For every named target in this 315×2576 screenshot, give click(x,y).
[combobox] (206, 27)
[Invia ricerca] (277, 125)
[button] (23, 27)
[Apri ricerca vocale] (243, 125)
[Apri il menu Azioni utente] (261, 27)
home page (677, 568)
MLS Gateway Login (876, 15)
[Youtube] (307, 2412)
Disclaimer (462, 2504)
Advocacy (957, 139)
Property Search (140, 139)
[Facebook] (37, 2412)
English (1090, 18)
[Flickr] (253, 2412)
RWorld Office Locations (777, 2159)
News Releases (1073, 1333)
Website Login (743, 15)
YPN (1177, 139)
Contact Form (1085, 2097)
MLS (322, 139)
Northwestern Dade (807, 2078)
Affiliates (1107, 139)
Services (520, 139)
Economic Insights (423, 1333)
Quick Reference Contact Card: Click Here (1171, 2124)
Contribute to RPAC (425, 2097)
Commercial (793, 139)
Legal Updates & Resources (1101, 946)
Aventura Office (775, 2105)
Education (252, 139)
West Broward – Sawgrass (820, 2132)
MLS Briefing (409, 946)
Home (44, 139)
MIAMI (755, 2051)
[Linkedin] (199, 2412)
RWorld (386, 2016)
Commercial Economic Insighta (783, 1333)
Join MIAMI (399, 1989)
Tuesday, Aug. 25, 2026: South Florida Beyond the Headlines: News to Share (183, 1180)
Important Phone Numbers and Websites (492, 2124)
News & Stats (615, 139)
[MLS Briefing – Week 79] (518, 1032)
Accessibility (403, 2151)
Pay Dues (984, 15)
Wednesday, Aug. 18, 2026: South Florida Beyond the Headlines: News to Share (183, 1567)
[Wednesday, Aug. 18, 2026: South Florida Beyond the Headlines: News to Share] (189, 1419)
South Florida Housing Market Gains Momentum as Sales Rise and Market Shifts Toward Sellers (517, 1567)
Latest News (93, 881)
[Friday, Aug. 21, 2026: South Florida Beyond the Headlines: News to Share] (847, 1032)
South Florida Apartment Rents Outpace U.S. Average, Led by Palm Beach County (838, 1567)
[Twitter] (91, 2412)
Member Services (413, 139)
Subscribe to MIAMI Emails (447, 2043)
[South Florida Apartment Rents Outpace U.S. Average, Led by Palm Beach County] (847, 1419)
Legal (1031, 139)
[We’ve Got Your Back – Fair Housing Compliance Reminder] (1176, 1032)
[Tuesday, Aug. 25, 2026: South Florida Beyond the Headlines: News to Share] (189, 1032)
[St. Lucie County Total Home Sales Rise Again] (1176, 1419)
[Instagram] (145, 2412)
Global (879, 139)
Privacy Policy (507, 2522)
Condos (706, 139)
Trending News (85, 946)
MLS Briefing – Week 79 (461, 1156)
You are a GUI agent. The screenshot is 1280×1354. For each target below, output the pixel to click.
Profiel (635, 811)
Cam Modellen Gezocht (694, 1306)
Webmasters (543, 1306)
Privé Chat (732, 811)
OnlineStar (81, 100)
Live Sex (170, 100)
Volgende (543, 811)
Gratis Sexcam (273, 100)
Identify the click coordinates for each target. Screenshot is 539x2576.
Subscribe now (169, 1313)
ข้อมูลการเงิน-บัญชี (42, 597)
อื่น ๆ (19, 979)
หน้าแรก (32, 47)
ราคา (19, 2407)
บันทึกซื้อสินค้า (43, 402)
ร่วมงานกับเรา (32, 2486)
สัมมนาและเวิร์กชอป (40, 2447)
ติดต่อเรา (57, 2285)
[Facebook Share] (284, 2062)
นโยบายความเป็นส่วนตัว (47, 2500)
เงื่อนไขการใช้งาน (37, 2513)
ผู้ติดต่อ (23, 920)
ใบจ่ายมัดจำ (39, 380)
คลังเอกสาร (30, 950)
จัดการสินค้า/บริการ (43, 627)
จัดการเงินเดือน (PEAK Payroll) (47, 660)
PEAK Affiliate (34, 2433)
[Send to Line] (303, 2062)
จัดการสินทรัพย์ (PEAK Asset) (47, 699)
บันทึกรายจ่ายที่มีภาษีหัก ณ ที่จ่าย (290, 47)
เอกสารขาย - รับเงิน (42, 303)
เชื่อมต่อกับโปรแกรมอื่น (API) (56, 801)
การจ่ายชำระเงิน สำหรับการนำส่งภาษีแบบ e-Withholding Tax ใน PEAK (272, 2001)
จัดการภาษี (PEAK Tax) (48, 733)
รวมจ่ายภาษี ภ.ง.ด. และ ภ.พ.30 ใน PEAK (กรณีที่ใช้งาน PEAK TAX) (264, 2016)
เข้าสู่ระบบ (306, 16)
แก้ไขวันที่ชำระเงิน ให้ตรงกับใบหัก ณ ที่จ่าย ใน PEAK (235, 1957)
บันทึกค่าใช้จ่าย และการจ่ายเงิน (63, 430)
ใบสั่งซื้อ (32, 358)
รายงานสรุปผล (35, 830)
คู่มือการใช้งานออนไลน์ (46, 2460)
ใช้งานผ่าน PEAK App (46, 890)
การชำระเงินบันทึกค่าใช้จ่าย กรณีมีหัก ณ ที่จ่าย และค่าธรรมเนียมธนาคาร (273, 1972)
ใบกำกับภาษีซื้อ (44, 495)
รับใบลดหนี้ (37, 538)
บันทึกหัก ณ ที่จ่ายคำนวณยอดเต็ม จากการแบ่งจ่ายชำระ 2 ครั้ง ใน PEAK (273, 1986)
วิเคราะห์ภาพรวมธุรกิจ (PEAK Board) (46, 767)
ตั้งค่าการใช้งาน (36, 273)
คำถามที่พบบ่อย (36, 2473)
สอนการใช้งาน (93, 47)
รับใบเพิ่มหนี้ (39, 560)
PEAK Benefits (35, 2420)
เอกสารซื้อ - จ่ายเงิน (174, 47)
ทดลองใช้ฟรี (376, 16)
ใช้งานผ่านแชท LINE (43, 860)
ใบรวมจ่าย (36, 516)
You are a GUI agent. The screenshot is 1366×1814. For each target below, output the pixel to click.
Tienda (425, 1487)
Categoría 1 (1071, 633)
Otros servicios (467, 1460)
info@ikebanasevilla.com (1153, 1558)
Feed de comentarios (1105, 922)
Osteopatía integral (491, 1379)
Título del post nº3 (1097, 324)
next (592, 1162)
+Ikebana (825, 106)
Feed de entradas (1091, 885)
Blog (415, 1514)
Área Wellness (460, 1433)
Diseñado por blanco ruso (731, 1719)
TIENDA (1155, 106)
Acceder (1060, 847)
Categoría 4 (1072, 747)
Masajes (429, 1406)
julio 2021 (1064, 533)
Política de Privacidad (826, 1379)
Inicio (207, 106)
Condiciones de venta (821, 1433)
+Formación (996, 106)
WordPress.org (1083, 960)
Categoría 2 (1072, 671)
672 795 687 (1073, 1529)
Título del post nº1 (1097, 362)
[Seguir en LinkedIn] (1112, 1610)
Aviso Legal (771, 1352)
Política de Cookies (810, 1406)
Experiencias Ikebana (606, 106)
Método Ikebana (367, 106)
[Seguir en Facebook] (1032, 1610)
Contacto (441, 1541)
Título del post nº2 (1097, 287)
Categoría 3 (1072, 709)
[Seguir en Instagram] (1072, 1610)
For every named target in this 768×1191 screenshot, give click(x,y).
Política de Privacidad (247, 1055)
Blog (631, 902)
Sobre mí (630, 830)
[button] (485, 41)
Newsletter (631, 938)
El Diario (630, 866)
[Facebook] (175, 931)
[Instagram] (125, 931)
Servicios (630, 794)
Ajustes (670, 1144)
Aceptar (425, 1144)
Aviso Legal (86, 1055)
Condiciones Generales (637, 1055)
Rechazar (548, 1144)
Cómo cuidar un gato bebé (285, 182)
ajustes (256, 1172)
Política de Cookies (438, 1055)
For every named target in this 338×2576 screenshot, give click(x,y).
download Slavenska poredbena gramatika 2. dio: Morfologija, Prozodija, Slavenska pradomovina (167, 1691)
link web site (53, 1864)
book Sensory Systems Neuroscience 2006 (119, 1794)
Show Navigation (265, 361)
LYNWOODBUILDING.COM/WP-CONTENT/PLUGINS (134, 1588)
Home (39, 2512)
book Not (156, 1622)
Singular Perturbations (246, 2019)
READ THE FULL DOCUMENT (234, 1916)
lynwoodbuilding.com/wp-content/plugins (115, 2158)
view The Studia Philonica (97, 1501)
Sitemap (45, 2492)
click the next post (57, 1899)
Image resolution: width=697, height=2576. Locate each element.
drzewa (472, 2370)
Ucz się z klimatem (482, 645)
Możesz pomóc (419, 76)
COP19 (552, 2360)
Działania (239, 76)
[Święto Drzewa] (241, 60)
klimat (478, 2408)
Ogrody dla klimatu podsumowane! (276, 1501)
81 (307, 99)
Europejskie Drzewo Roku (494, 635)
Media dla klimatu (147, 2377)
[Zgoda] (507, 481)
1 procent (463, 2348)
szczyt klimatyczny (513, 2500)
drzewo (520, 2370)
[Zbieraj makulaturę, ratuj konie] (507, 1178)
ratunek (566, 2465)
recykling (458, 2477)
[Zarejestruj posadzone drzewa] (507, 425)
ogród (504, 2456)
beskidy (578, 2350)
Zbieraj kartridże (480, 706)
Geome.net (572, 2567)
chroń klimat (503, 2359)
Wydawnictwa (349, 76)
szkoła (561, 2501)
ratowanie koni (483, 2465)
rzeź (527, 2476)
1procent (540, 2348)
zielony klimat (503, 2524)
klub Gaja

**Exercise prompt:** Beginning of the records through the line with "Join MIAMI (399, 1989)": return that span exactly and stop there.

**Solution to this task:**
For every named target in this 315×2576 screenshot, give click(x,y).
[combobox] (206, 27)
[Invia ricerca] (277, 125)
[button] (23, 27)
[Apri ricerca vocale] (243, 125)
[Apri il menu Azioni utente] (261, 27)
home page (677, 568)
MLS Gateway Login (876, 15)
[Youtube] (307, 2412)
Disclaimer (462, 2504)
Advocacy (957, 139)
Property Search (140, 139)
[Facebook] (37, 2412)
English (1090, 18)
[Flickr] (253, 2412)
RWorld Office Locations (777, 2159)
News Releases (1073, 1333)
Website Login (743, 15)
YPN (1177, 139)
Contact Form (1085, 2097)
MLS (322, 139)
Northwestern Dade (807, 2078)
Affiliates (1107, 139)
Services (520, 139)
Economic Insights (423, 1333)
Quick Reference Contact Card: Click Here (1171, 2124)
Contribute to RPAC (425, 2097)
Commercial (793, 139)
Legal Updates & Resources (1101, 946)
Aventura Office (775, 2105)
Education (252, 139)
West Broward – Sawgrass (820, 2132)
MLS Briefing (409, 946)
Home (44, 139)
MIAMI (755, 2051)
[Linkedin] (199, 2412)
RWorld (386, 2016)
Commercial Economic Insighta (783, 1333)
Join MIAMI (399, 1989)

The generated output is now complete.